BACKGROUND MicroRNAs (miRNAs) may participate in the process of vascular calcification. However, the role of microRNA-17-5p in vascular calcification has not been clarified. In this study, we showed the effects of microRNA-17-5p on vascular calcification. MATERIALS AND METHODS Vascular smooth muscle cells (VSMCs) were transfected with miR-17-5p mimics, an miR-17-5p inhibitor or a negative control (NC) using Lipofectamine 2000. Then the cells were induced by an osteogenic medium. Alkaline phosphatase (ALP) activity and mineralization were determined. Osteocalcin (OC), bone morphogenetic protein 2(BMP-2), Col1agren Ia (Colla), Runx2 and ankylosis protein homolog (ANKH) gene expressions were determined by reverse transcription-polymerase chain reaction. Vascular calcification was developed using a renal failure model. RESULTS The ALP activity was increased when miR-17-5p mimics were transfected, whereas the miR-17-5p inhibitor reduced ALP activity (p < 0.05). The number and average area of mineral node in miR-17-5p mimics group were larger than those in corresponding control and NC groups (p < 0.05). The number and average area of the mineral nodes in the miR-17-5p inhibitor group were smaller than those in corresponding control and NC groups (p < 0.05).
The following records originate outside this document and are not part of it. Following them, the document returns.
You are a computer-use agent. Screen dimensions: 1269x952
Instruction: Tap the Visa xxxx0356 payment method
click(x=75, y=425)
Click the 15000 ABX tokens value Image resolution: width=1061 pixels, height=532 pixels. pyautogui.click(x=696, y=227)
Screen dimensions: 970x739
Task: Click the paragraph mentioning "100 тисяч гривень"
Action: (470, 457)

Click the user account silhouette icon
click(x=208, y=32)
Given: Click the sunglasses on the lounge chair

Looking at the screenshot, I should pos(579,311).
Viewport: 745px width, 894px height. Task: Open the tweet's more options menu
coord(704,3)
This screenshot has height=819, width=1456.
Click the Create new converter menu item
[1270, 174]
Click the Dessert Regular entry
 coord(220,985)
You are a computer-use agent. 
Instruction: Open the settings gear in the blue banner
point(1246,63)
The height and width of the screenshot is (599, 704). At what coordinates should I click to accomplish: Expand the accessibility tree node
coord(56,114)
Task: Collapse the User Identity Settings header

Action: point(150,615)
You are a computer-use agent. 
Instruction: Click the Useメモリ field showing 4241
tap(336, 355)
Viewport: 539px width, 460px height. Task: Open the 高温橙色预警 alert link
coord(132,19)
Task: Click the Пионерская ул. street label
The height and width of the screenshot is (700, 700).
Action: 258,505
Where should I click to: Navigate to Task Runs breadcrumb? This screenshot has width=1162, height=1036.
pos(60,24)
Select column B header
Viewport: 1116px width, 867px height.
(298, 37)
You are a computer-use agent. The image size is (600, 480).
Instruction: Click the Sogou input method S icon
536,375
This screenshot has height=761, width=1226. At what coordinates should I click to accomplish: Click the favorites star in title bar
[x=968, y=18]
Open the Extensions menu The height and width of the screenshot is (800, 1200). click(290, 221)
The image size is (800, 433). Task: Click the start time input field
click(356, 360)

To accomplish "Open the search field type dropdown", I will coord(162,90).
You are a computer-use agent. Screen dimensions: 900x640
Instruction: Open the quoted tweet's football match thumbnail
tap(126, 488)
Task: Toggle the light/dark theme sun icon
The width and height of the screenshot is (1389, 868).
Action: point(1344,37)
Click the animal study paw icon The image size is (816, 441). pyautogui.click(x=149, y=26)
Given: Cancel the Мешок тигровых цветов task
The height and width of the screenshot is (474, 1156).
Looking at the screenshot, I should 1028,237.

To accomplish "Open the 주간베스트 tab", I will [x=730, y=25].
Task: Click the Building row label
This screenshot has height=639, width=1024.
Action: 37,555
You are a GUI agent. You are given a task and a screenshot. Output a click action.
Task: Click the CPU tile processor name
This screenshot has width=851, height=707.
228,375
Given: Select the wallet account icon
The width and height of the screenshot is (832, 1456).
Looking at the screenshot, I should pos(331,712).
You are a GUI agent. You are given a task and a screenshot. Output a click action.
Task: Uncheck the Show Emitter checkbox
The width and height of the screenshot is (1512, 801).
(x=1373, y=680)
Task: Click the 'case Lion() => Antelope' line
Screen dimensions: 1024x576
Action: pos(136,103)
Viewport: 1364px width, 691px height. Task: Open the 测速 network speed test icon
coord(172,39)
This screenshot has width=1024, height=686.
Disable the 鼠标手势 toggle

Bmp2, OC, Col1a and Runx2 were higher in the miR-17-5p mimics group compared to those in the control and NC groups. ANKH expression was decreased in VSMCs with the miR-17-5p mimics and increased in VSMCs with miR-17-5p inhibitor. ANKH siRNA intervention also promoted mineralization. The miR-17-5p expression was upregulated and ANKH was down-regulated in the aortic arteries with calcification. CONCLUSION Our data showed that miR-17-5p may promote vascular calcification by inhibiting ANKH expression.